— WORK TASK —
Exactly the lines from the one containing "The width and" through the one containing "help for Supports" in the listing below are to be copied, with the pictures left out.

— INPUT DATA —

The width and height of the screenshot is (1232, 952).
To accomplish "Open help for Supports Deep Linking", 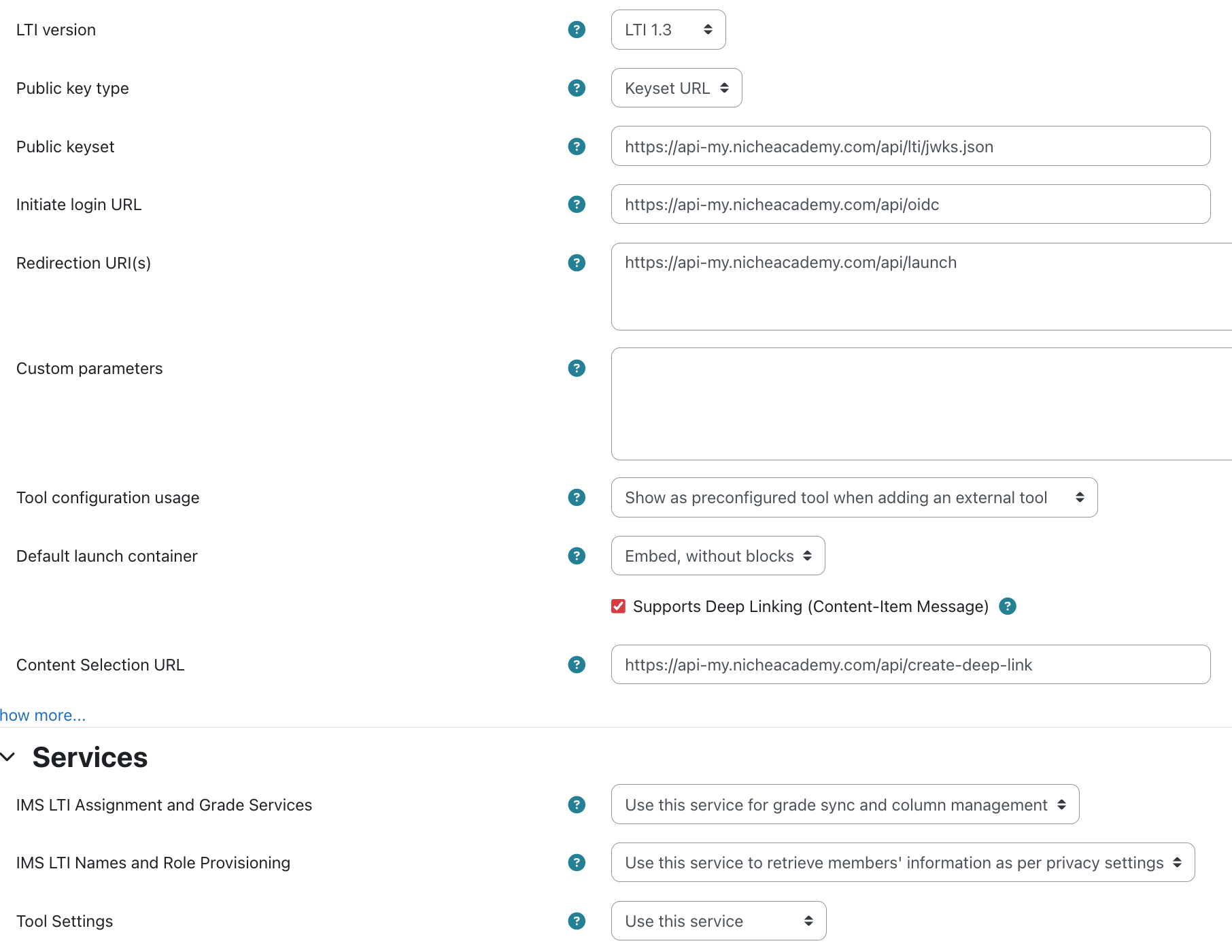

...

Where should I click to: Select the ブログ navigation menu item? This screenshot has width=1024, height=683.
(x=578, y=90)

---

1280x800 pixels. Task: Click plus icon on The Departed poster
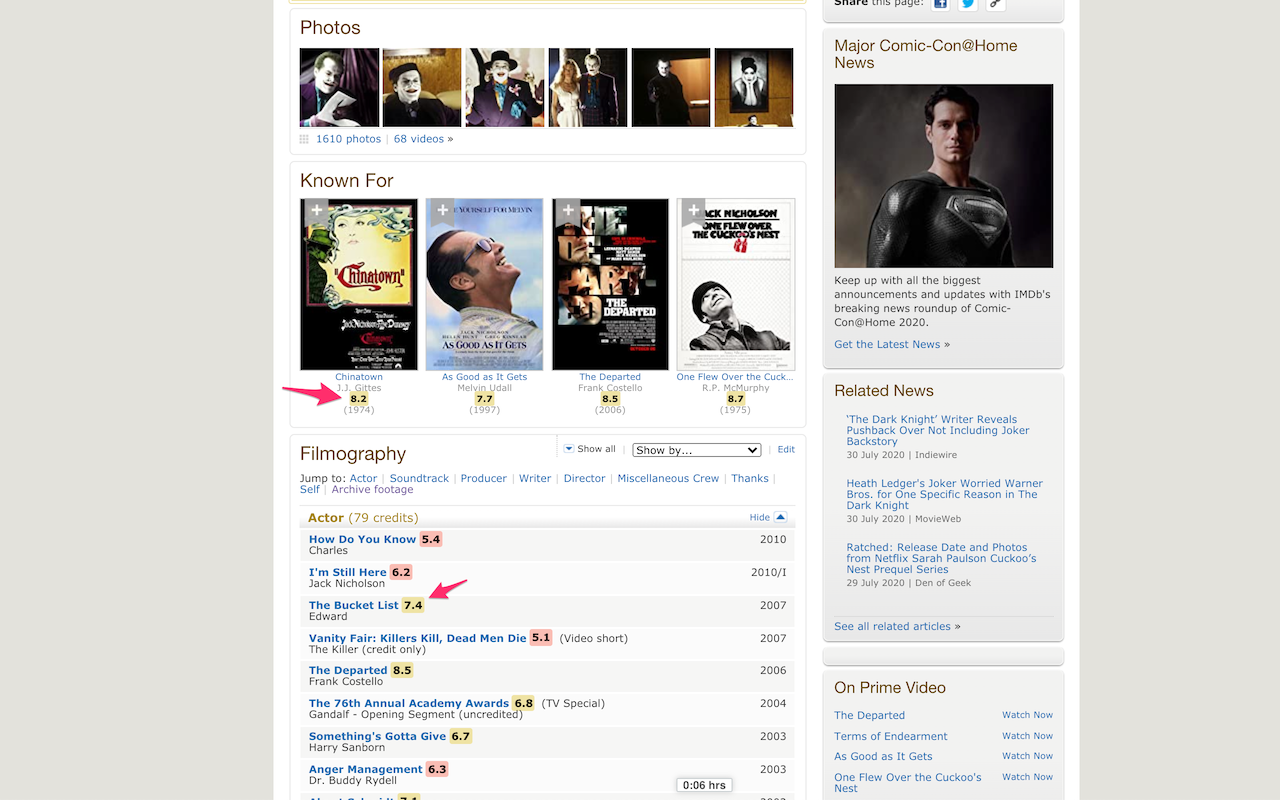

— ANSWER AREA —
The width and height of the screenshot is (1232, 952).
To accomplish "Open help for Supports Deep Linking", 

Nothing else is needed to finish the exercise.